The same way we model processes, we model more granular structures, such as particles. We use e.g. the notions of simplex or polytope. Given the amount of data in the model some cry out that everything must be non-deterministic. This is clearly not necessarily the case, since one would have to provide a non-existence proof of any deterministic relation in the data set. Given that we don’t even have the entire one, but only the observable (at our level) part, some of us should focus on revising the most fragile foundations of the number system.

We model and will iteratively model. We will use distributions and n-dimensional notions but those notions are going to evolve. Larger abstraction is required for the prior and those will come up from the unsupervised free learning.

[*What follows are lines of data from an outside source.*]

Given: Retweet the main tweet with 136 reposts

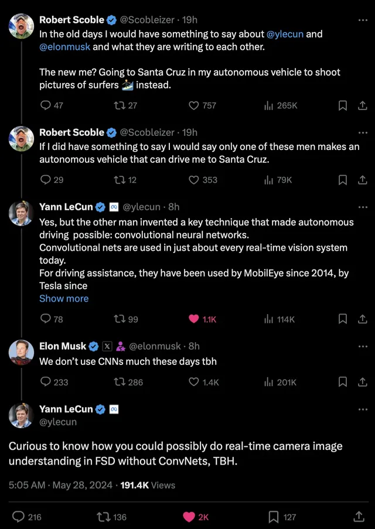Looking at the screenshot, I should (104, 517).
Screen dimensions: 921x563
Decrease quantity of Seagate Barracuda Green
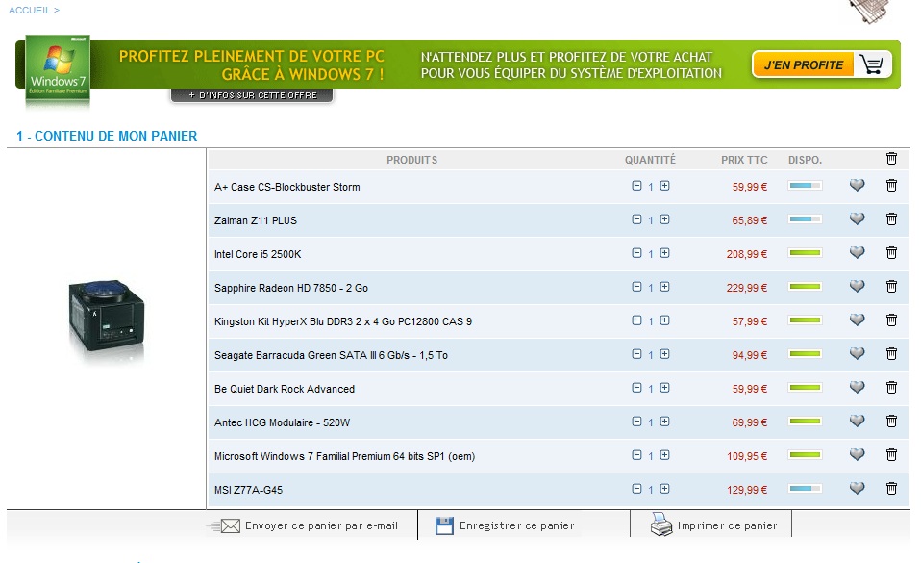[636, 354]
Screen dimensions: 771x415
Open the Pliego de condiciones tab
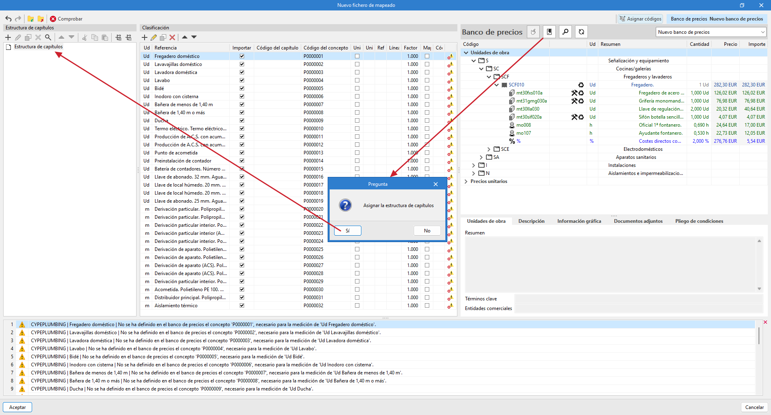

To do so we have to investigate what is possible and capture limits and constants like the ones that I mentioned at the very beginning.

Quotes that I think of while learning to learn about thinking

- “guiding the training of intermediate levels of representation using unsupervised learning, which can be performed locally at each level”

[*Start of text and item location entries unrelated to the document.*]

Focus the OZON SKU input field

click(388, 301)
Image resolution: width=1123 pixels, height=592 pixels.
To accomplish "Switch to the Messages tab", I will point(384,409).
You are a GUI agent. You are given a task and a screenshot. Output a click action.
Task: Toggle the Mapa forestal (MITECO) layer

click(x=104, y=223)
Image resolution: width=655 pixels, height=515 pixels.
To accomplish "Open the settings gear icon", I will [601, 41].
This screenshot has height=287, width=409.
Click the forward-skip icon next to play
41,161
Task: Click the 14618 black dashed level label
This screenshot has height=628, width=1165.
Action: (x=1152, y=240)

- “When that prior is not task-specific, it is often one that forces the solution to be very smooth”

- “if a solution to the task is represented with a very large but shallow architecture (with many computational elements), a lot of training examples might be needed to tune each of these elements and capture a highly varying function”

- “when a function can be compactly represented by a deep architecture, it might need a very large architecture to be represented by an insufficiently deep one.”

- “with depth-two logical circuits, most Boolean functions require an exponential (with respect to input size) number of logic gates to be represented”

- “deep architectures can compactly represent highly varying functions which would otherwise require a very large size to be represented with an inappropriate architecture”

- “local estimators are inappropriate to learn highly varying functions, even though they can potentially be represented efficiently with deep architectures”

- “what matters for generalization is not dimensionality, but instead the number of “variations” of the function we wish to obtain after learning”

- “Kernel machines with a local kernel yield generalization by exploiting what could be called the smoothness prior: the assumption that the target function is smooth or can be well approximated with a smooth function”

- “Learning algorithms for deep architectures can be seen as ways to learn a good feature space for kernel machines.”

- “decision trees are also local estimators in the sense of relying on a partition of the input space and using separate parameters for each region”

- “the generalization performance of decision trees degrades when the number of variations in the target function increases.”

- “Although deep supervised neural networks were generally found too difficult to train before the use of unsupervised pre-training, there is one notable exception: convolutional neural networks”

– “An effect of the fan-in would be consistent with the idea that gradients propagated through many paths gradually become too diffuse, i.e., the credit or blame for the output error is distributed too widely and thinly ” ?

- “is that the hierarchical local connectivity structure is a very strong prior that is particularly appropriate for vision tasks”?

- “generalizes the mean squared error criterion to the minimization of the negative log-likelihood of the reconstruction”

- “means that the representation is exploiting statistical regularities present in the training set, rather than learning to replicate the identity function “

- “trying to encode the input but also to capture the statistical structure in the input, by approximately maximizing the likelihood of a generative model “

For a fixed $n \in N$, there exists at least one prime among the integers of the form $2^{k}n+2^k-1$ for an arbitrary $k \in N$.